I'll build this in dependency order so each piece is testable:

Phase 1a — Skeleton (this session)

  1. Project scaffold (frontend + backend + docker-compose)
  2. Basic UI layout with girly-pop styling
  3. Clock widget
  4. Background scene selector (CSS gradient scenes)
  5. Music player (Lofi Girl YouTube embed)
  6. Timer widget (Pomodoro + countdown)

Phase 1b — Audio Pipeline

  1. Backend: FastAPI + WebSocket handler
  2. Backend: STT service (Whisper API)
  3. Backend: LLM service (DeepSeek)
  4. Backend: TTS service (OpenAI)
  5. Frontend: Microphone recording → WebSocket
  6. Frontend: Audio playback + conversation UI

Phase 1c — Kira the Avatar

  1. Integrate Live2D SDK with placeholder model
  2. Idle animations (blink, breath, random gestures)
  3. Lip-sync from TTS audio
  4. Wardrobe/outfit system

Phase 1d — Cats & Polish

  1. Pet zone with two cats (CSS-animated sprites)
  2. Notes widget
  3. Color polish, transitions, responsive layout
  4. Docker compose finalization + Caddy config

Key Design Decisions

Live2D Model

  • We'll use a free sample Live2D model (Hiyori or Mao from Cubism SDK samples) as a placeholder
  • Custom "Kira" model can be commissioned and swapped in later — the SDK integration is identical
  • Lip-sync driven by analyzing TTS audio amplitude (simplified: no phoneme mapping needed)

Background Scenes

  • CSS gradient + pattern scenes for Phase 1 (no image assets needed)
  • Scene types: Cozy Room (warm), Coffee Shop (browns), Garden (greens), Rainy Window (blues), Starry Night (dark purples), Sakura Spring (pinks)
  • Scene = animated CSS background + subtle particle overlay (rain, stars, petals)

The Two Cats

  • CSS/Canvas-animated sprites (not Live2D — overkill for cats)
  • Orange fluffy: larger, follows cursor sometimes, stretches out
  • Black shorthair: smaller, sleeps curled up, occasional tail twitch

Outfit System

  • Live2D models support model.json texture swapping
  • Phase 1: pre-defined color palettes/outfits that swap texture files
  • Outfits: Cozy Hoodie, Girly Dress, Pajama Set, Study Sweater, Going Out

Conversation Personality

  • System prompt defines: female, kind, encouraging, ADHD-aware, body double presence
  • Kira checks in: "How's it going?
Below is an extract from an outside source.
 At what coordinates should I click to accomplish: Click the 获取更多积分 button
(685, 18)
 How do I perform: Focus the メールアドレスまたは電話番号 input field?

Need a timer? Want me to pick a scene?"
  • Encouragement: "You've got this! 15 minutes down." / "Time for a stretch break?"
  • Never judgmental. Always supportive.

Palette (Girly-Pop)

Primary bg:    #FFF5F5  (soft pink-white)
Accent pink:   #FFB6C1  (light pink)
Accent lav:    #D8B4FE  (lavender)
Accent mint:   #A7F3D0  (mint)
Text primary:  #4A1942  (deep plum)
Text soft:     #7C3AED  (violet)
Card bg:       #FFFFFF  (with soft shadow)
Highlight:     #FDF2F8  (pink glow)

Deployment

docker compose up -d

Frontend: http://kira.hobokenchicken.com (via Caddy)
Backend:  ws://kira.hobokenchicken.com/api/ws (WebSocket)

Runs on existing homelab stack. Add Caddy entry pointing to the frontend container.